Olmak için ölmek; Bilmek için sormak...


11 Eylül 2012 Salı

Eylül Sahnesi


Aşkının azizliği, aklımın acizliği vardı.
İçimde binbir hikaye, yaşanmayı bekleyen bir masal,
Bir yaprak vardı, süzülüp bir parmağa dolanan,
Taşlar vardı sahilde bir de, dudağından bir ruh bekleyen
Ayaklarının altında anlamını bulmuştu taşlar…
Denizin bir ayiniydi yakamoz izlenmeyi bekleyen
Hayatlar vardı yaşanmak için anlatılan
Bir de aşklar vardı bulmak için kaybedilen

Yalnızlıklar vardı sonra,
Bir yalnızla başka hiçbir şeye değişilmeyen.
Kuşların su içmesi vardı,
Kuş sesinde huzur vardı...
Kelimeler vardı bir de
Gözlerin cesaretini bastıran kelimeler,
Yüreğe ihanet ederdi kelimeler,
Kimisi seni beklerdi, bir vasfa bürünmek için;
Kimisi akıp giderdi;
Sahne gözlerindi bazen

Akşamüzerleri vardı, kahvenin hatırası
Kahvenin köpüğünde erimiş hatıralar vardı
Çocukluğumuz vardı iki salıncak ipi arasında,
Sallandıkça sallayan bütün gururu;
Odalar vardı kimi evlerde, kapısı hep açık duran,
Üstüne kapanıp açılmamayı bekleyen;
Oteller vardı şehirlerde bir gecelik olan,
Bir gecede kurulmuş muhabbetler vardı,
Geceler vardı bazen içinden dolunay fışkıran...
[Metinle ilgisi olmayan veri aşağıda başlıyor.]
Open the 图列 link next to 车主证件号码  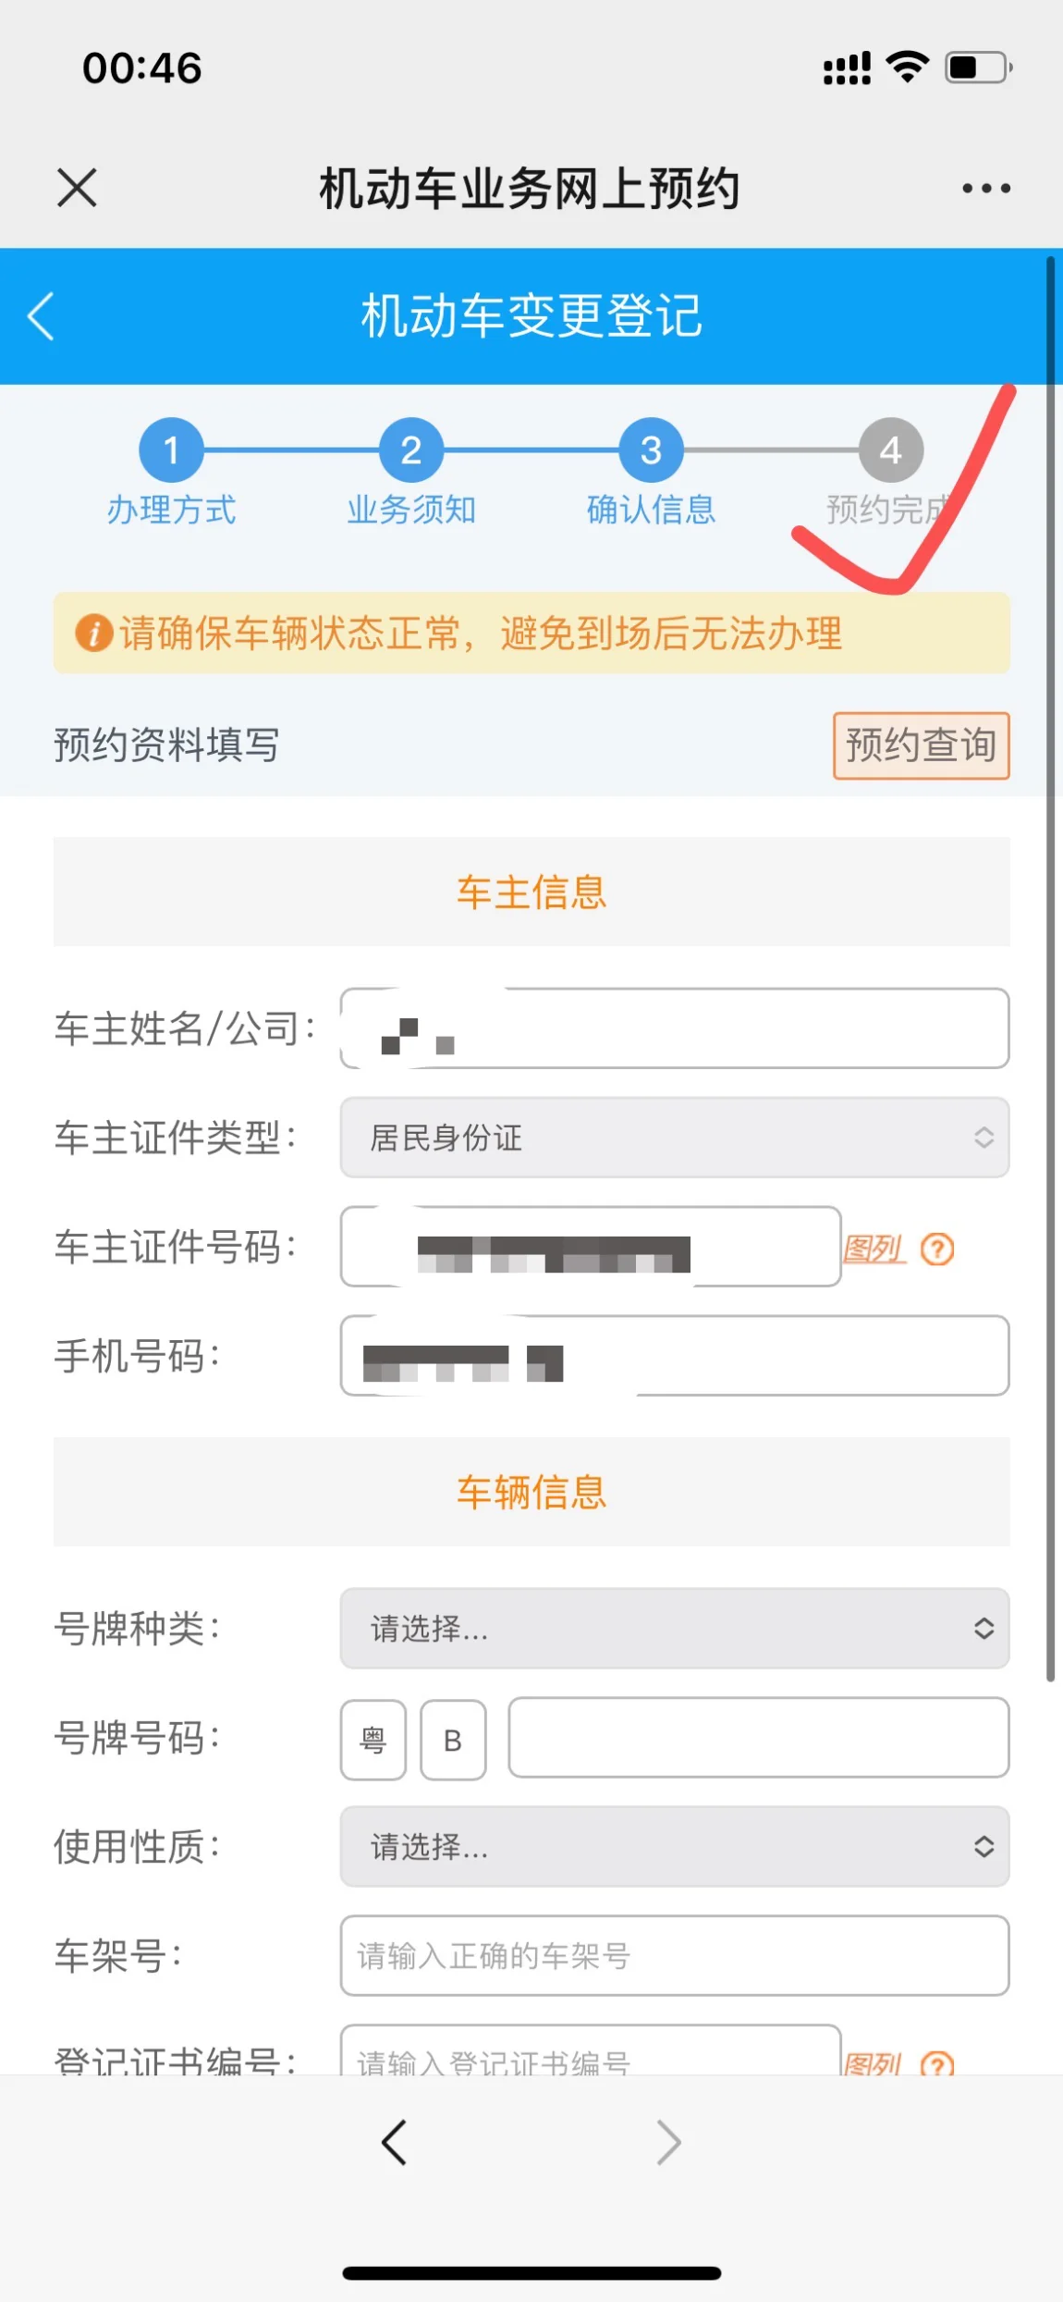[x=874, y=1249]
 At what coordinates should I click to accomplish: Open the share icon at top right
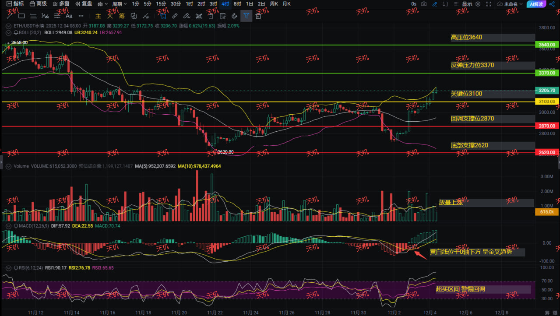pyautogui.click(x=552, y=4)
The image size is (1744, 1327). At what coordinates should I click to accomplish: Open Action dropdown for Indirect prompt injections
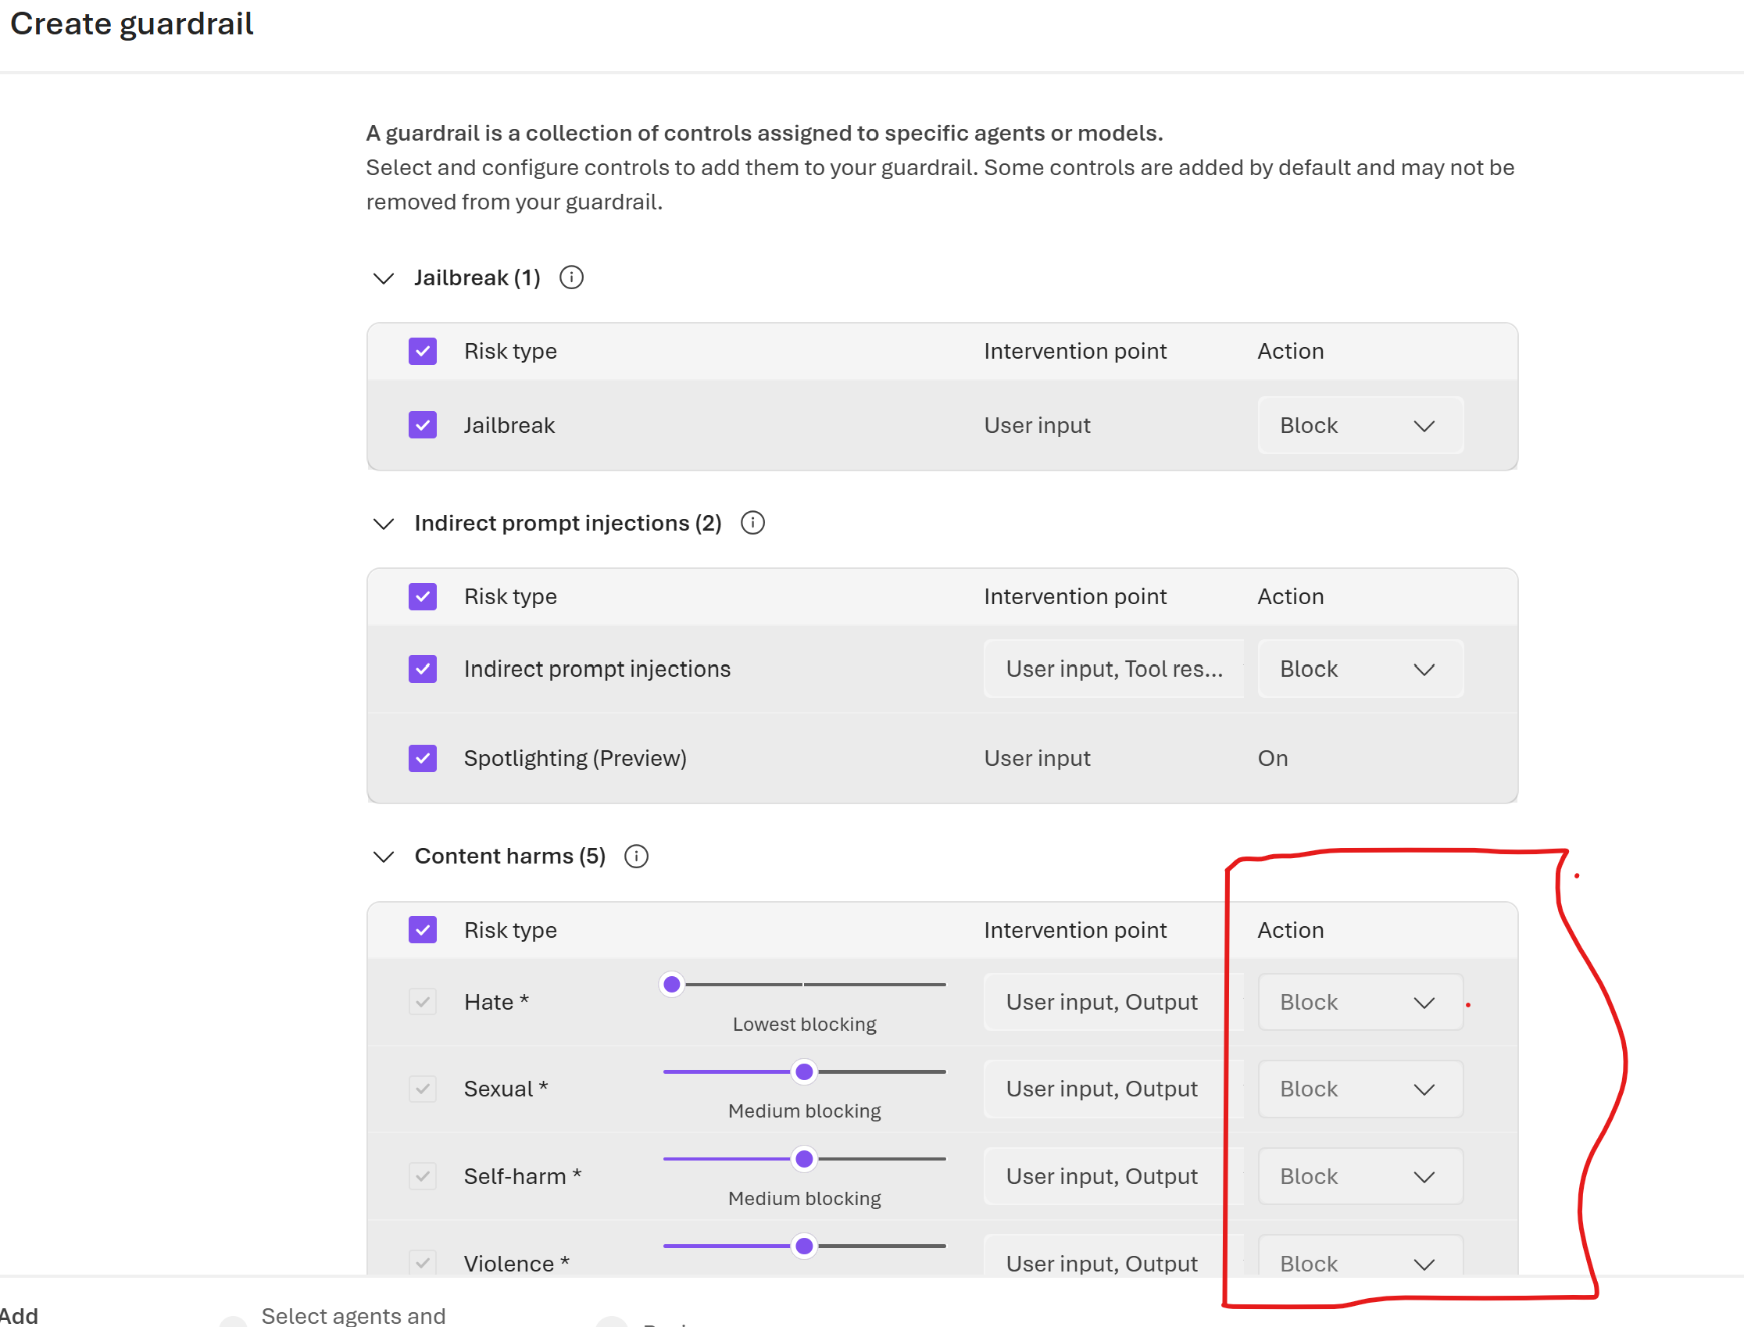(x=1360, y=669)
Kitaplar vardı, bir de filmler,
İnsanlar vardı hayatından bir parça arayan;
Parçalar vardı hayatta bir kitaptan ya da filmden...
Bir satırda hayat, bir sahnede istanbul vardı.
Başka şehirler de vardı kartpostallarda
Gizledikleri sokakları vardı, günahlar yazardı  duvarlarında
Bazı evlerin duvarı geceleri konardı sokaklara...

Aylar vardı daha sonra,
Bazıları zelil hikayeler içindi yalnızca,
Fakat Eylül de vardı, hayatta bir seni çeken
Zaman içinde zaman vardı Eylül’de
Eylül’de hayaller vardı, boğazda esinti vardı
Kollarda ürperti, dizlerde yorgunluk vardı..
Ellerin vardı bir de sıcak bir çağlayan akıtan ruh’a
Fikir sancıları vardı, bulantılar vardı bunaltı vakitlerinde
Ellerinde vardı yalnızca, bütün acıları içinde kaybeden...

Ölümler vardı, anlamı ardından gelen,
Zamanın zamanını dolduran ölümlerdi bazen.
Zamanı sigara izmaritiyle saymak vardı;
Bitmeyen zamanlar da vardı dumanda dirilen;
Ölüm dahi tatlıydı ama bazen.
Susardın bazen, düşlerce susardın...
Düşünü düşleyememek vardı, 
Yalnızca düşlerin yaşattığı bazı insanlar vardı...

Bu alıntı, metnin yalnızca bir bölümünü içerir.